Once upon a time, consumer-electronics companies wanted to sell digital TVs that were “cable ready.” That means one attaches the TV to power and cable, and it works. No set-top required.
Federal regulation ensued, which brought us the “CableCard” — an expensive, removable form of security that could ostensibly be slipped into TV sets, thus making them “cable ready.”
As a federal law, it caused the cable industry to completely retool how it buys, warehouses and installs set-tops. Only cable, mind you. Not satellite video (too new to market); not telco video (not in market yet, at the time).
As of January, the count of cable set-tops outfitted with a CableCard to secure video content stood at 39 million. At about $50 apiece, not including the box built with the CableCard slot.
Meanwhile, the consumer-electronics industry completely stopped building TVs with CableCard slots a few years ago.
Last Monday (April 20), something momentous happened: The Federal Communications Commission granted a waiver, requested by Charter Communications, to do set-tops without CableCards.
Part of what makes this topic confusing, on the surface, is the language. Double negatives lurk everywhere. Example, from a recent batch of notes: “Charter is no longer banned from not using removable security modules in the boxes it deploys to secure subscription video services.”
Remove the double negatives, and you get this: Charter can now deploy boxes with built-in security. Which means we’re back to integrated security, at least for the two years the FCC gave Charter to make it happen.
The technologies involved in the Charter approach are blessedly visual: Key ladders. Roots of trust. It’s all about electronically establishing trust between devices and operators, so that a device’s “security personality” can be downloaded into it.
Charter agreed to make its approach royalty-free and available for commodity-grade chips, so that chip and device makers can get on board.
That’s (way) different from the last time around this block, when cable operators (specifically Comcast, Time Warner Cable and Cox) stood up an entity called PolyCipher, to make the secure microprocessors that would do an early version of downlodable conditional access, or DCAS. The Denver-based company quietly folded in 2009.

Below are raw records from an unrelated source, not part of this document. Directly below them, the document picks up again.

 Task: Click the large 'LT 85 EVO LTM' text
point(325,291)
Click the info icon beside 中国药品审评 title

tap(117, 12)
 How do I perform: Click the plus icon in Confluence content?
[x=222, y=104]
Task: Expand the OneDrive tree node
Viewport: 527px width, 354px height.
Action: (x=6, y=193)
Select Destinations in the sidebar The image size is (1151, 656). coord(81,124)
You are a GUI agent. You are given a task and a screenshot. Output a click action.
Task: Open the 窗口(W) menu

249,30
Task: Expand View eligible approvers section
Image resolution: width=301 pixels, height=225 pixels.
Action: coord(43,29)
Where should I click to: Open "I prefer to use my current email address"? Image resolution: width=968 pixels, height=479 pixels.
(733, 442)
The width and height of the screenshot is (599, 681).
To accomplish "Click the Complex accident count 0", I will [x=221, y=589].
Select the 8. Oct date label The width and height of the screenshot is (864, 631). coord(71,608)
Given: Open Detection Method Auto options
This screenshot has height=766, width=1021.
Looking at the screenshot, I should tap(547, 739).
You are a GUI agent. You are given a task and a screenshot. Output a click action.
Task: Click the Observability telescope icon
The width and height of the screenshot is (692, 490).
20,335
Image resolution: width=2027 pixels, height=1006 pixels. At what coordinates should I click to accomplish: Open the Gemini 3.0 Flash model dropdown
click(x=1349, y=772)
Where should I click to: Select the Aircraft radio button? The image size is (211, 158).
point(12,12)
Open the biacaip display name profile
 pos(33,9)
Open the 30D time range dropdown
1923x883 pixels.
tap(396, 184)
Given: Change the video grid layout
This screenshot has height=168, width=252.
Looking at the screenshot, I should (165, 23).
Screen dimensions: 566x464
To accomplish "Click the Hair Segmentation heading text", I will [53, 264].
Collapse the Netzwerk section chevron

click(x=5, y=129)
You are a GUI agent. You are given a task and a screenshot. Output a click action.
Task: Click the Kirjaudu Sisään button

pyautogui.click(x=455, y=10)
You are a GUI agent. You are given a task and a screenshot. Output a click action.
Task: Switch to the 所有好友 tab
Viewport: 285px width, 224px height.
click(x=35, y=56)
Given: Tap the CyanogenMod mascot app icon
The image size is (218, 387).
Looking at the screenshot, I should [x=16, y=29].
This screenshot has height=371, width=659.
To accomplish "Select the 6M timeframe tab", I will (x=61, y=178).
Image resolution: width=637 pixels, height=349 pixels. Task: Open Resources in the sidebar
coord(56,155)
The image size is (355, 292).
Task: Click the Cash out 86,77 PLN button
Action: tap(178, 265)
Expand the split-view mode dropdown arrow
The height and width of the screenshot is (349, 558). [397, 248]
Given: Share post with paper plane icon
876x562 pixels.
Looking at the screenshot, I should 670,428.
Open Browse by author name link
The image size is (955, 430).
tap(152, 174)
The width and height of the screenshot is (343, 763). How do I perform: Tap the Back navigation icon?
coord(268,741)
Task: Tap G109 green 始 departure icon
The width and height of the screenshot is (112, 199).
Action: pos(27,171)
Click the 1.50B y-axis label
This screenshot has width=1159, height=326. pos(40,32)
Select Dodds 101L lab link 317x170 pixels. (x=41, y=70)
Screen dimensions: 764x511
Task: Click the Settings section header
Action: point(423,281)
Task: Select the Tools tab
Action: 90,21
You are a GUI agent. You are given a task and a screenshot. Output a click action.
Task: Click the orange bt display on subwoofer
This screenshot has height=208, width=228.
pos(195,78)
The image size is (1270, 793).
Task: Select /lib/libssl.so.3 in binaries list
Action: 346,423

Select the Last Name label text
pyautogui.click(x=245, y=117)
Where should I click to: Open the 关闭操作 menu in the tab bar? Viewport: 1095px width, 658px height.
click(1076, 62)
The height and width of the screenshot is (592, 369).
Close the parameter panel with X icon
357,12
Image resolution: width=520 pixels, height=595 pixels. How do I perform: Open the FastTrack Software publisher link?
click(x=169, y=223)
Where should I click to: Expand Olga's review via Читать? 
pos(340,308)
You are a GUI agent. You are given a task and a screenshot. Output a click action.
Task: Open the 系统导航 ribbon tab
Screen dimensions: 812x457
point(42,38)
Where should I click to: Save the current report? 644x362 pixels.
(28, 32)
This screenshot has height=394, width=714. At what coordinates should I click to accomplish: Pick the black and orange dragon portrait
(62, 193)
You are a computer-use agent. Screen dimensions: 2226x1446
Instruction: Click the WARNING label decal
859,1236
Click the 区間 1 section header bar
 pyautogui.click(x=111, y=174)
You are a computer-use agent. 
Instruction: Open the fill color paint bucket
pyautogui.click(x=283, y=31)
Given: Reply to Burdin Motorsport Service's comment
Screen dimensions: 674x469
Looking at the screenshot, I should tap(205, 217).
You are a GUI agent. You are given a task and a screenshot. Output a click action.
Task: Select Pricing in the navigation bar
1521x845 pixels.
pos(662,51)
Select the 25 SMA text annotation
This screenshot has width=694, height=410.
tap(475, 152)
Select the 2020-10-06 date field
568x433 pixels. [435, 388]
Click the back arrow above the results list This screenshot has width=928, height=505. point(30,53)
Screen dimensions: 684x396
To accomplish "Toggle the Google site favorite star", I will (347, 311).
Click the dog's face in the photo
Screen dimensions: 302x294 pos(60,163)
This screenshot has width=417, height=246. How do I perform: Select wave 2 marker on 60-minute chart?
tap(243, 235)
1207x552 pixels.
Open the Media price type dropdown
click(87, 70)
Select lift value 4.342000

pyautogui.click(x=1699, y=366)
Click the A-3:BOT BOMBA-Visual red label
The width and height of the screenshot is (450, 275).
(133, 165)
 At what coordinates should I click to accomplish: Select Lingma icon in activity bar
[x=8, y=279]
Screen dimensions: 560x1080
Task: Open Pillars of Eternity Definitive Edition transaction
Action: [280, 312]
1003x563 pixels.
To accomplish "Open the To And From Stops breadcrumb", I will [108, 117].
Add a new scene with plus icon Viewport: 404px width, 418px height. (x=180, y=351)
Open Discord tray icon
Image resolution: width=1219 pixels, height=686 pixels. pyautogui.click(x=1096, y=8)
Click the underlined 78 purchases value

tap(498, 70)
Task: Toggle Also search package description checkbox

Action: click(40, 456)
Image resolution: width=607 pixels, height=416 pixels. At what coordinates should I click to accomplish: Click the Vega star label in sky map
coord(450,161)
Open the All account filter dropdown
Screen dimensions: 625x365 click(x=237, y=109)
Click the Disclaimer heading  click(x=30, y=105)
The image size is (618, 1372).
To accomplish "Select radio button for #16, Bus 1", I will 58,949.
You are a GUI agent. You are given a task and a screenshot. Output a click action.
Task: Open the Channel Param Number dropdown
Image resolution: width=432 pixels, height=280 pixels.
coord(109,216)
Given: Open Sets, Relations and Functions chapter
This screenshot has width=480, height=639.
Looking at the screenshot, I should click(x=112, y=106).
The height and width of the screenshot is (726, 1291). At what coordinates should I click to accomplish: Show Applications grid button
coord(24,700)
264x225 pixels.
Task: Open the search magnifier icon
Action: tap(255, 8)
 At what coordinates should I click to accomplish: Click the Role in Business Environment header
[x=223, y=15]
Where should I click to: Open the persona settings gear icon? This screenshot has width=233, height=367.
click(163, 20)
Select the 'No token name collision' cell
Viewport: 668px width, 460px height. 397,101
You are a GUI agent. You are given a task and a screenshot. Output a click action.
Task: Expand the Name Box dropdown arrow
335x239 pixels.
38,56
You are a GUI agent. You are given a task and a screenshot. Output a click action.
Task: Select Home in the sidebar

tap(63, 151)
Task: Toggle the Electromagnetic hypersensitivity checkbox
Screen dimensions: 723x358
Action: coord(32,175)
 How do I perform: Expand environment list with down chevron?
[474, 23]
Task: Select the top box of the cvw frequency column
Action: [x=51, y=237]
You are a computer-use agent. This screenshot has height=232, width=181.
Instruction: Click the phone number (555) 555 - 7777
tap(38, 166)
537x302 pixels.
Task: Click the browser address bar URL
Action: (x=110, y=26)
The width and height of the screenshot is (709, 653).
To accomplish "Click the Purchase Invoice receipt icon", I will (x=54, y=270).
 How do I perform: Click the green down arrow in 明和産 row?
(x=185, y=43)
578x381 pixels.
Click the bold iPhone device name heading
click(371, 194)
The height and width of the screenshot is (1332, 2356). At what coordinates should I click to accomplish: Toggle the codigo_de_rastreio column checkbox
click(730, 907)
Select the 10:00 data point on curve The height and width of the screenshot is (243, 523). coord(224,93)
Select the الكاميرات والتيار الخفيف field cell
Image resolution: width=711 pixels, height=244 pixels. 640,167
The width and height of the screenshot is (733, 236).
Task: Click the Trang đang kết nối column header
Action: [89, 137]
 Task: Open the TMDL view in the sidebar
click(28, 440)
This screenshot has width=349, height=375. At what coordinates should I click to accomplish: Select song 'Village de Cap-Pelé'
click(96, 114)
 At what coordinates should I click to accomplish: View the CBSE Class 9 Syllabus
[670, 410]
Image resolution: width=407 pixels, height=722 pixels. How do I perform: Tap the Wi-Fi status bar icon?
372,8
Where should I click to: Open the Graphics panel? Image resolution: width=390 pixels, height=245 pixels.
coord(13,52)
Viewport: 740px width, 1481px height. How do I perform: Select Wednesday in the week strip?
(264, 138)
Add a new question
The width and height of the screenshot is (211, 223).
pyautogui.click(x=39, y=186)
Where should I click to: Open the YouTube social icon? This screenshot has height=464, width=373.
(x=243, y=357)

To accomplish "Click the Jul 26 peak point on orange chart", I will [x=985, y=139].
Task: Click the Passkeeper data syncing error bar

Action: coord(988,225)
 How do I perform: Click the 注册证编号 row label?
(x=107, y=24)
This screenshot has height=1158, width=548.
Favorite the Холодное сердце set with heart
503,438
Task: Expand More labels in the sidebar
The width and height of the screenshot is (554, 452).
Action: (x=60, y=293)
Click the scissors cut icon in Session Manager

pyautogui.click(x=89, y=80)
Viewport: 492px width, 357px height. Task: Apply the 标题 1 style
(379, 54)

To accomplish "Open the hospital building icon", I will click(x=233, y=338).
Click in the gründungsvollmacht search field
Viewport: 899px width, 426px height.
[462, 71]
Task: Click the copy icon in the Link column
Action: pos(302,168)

What does the Charter waiver mean for cable? It doesn’t exactly put a fork in CableCards — anything fielded needs to be maintained, and Charter committed to simulcrypt legacy security, to keep supporting CableCards. It does means that the FCC at least tacitly agrees that the CableCard chapter didn’t work.
Better, it means that the door is now open to work out “next generation security” in the open marketplace — not under a federal microscope.